In a normal sleep cycle, a person enters rapid eye movement (REM) sleep after about 60 to 90 minutes.  Dreams occur during REM sleep, and the brain keeps muscles limp during this sleep stage, which prevents people from acting out their dreams.  People with narcolepsy frequently enter REM sleep rapidly, within 15 minutes of falling asleep.  Also, the muscle weakness or dream activity of REM sleep can occur during wakefulness or be absent during sleep.  This helps explain some symptoms of narcolepsy.

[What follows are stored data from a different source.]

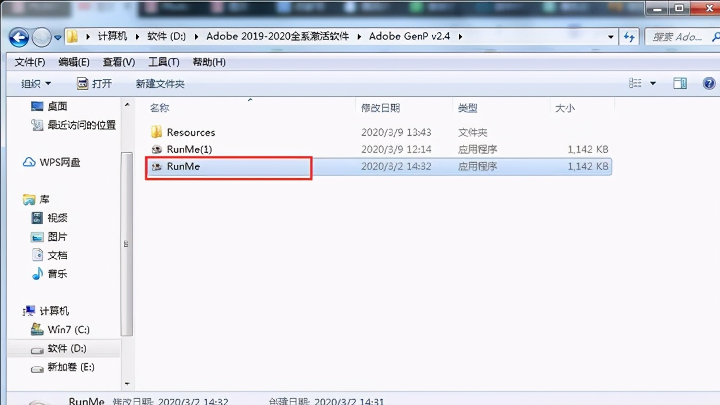This screenshot has width=720, height=405.
Task: Click inside the search box
Action: [x=680, y=36]
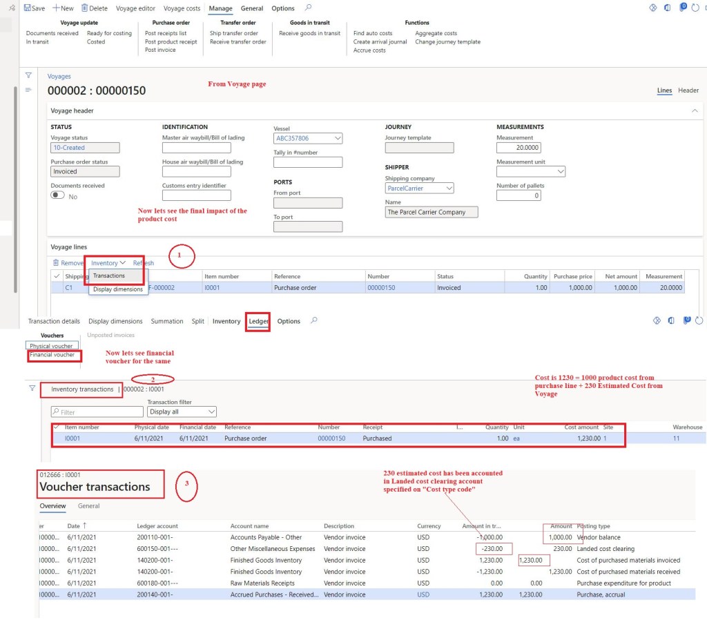
Task: Collapse the Voyage header section chevron
Action: click(694, 110)
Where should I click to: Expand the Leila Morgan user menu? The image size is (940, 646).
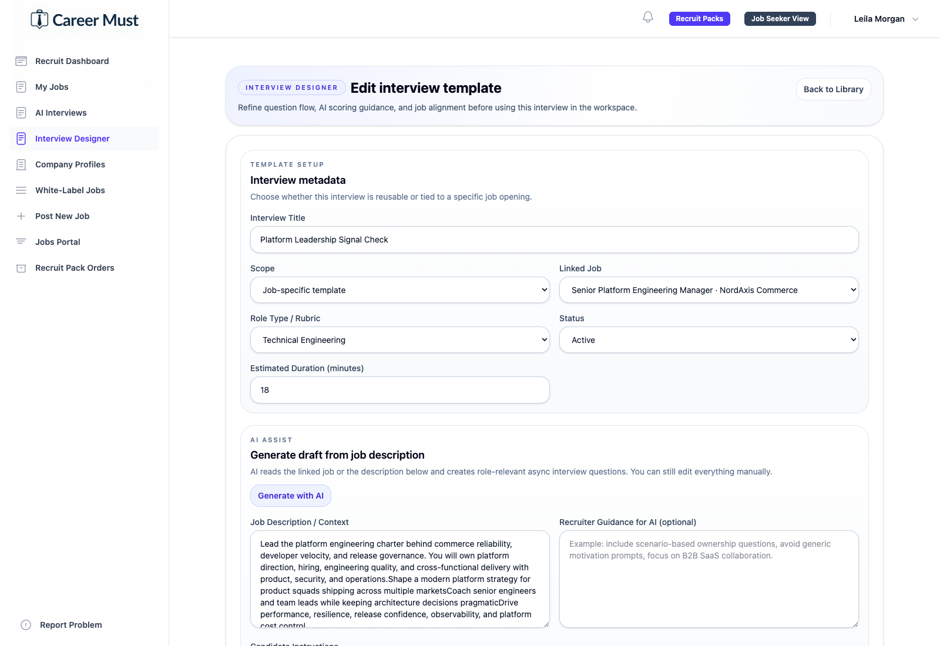[x=886, y=19]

If left undiagnosed or untreated, narcolepsy can interfere with psychological, social, and cognitive function and development and can inhibit academic, work, and social activities.

Who gets narcolepsy?

Narcolepsy affects both males and females equally.  Symptoms often start in childhood, adolescence, or young adulthood (ages 7 to 25), but can occur at any time in life.  It is estimated that anywhere from 135,000 to 200,000 people in the United States have narcolepsy.  However, since this condition often goes undiagnosed, the number may be higher.  Since people with narcolepsy are often misdiagnosed with other conditions, such as psychiatric disorders or emotional problems, it can take years for someone to get the proper diagnosis.  

What are the symptoms?

Narcolepsy is a lifelong problem, but it does not usually worsen as the person ages.  Symptoms can partially improve over time, but they will never disappear completely.  The most typical symptoms are excessive daytime sleepiness, cataplexy, sleep paralysis, and hallucinations.  Though all have excessive daytime sleepiness, only 10 to 25 percent of affected individuals will experience all of the other symptoms during the course of their illness.

  • Excessive daytime sleepiness (EDS).  All individuals with narcolepsy have EDS, and it is often the most obvious symptom.  EDS is characterized by persistent sleepiness, regardless of how much sleep an individual gets at night.   However, sleepiness in narcolepsy is more like a “sleep attack”, where an overwhelming sense of sleepiness comes on quickly.  In between sleep attacks, individuals have normal levels of alertness, particularly if doing activities that keep their attention.
  • Cataplexy.  This sudden loss of muscle tone while a person is awake leads to weakness and a loss of voluntary muscle control.  It is often triggered by sudden, strong emotions such as laughter, fear, anger, stress, or excitement.  The symptoms of cataplexy may appear weeks or even years after the onset of EDS.  Some people may only have one or two attacks in a lifetime, while others may experience many attacks a day.  In about 10 percent of cases of narcolepsy, cataplexy is the first symptom to appear and can be misdiagnosed as a seizure disorder.  Attacks may be mild and involve only a momentary sense of minor weakness in a limited number of muscles, such as a slight drooping of the eyelids.  The most severe attacks result in a total body collapse during which individuals are unable to move, speak, or keep their eyes open.  But even during the most severe episodes, people remain fully conscious, a characteristic that distinguishes cataplexy from fainting or seizure disorders.  The loss of muscle tone during cataplexy resembles paralysis of muscle activity that naturally occurs during REM sleep.  Episodes last a few minutes at most and resolve almost instantly on their own.  While scary, the episodes are not dangerous as long as the individual finds a safe place in which to collapse. 
  • Sleep paralysis.  The temporary inability to move or speak while falling asleep or waking up usually lasts only a few seconds or minutes and is similar to REM-induced inhibitions of voluntary muscle activity.  Sleep paralysis resembles cataplexy except it occurs at the edges of sleep.  As with cataplexy, people remain fully conscious.  Even when severe, cataplexy and sleep paralysis do not result in permanent dysfunction—after episodes end, people rapidly recover their full capacity to move and speak.
  • Hallucinations.  Very vivid and sometimes frightening images can accompany sleep paralysis and usually occur when people are falling asleep or waking up.  Most often the content is primarily visual, but any of the other senses can be involved. 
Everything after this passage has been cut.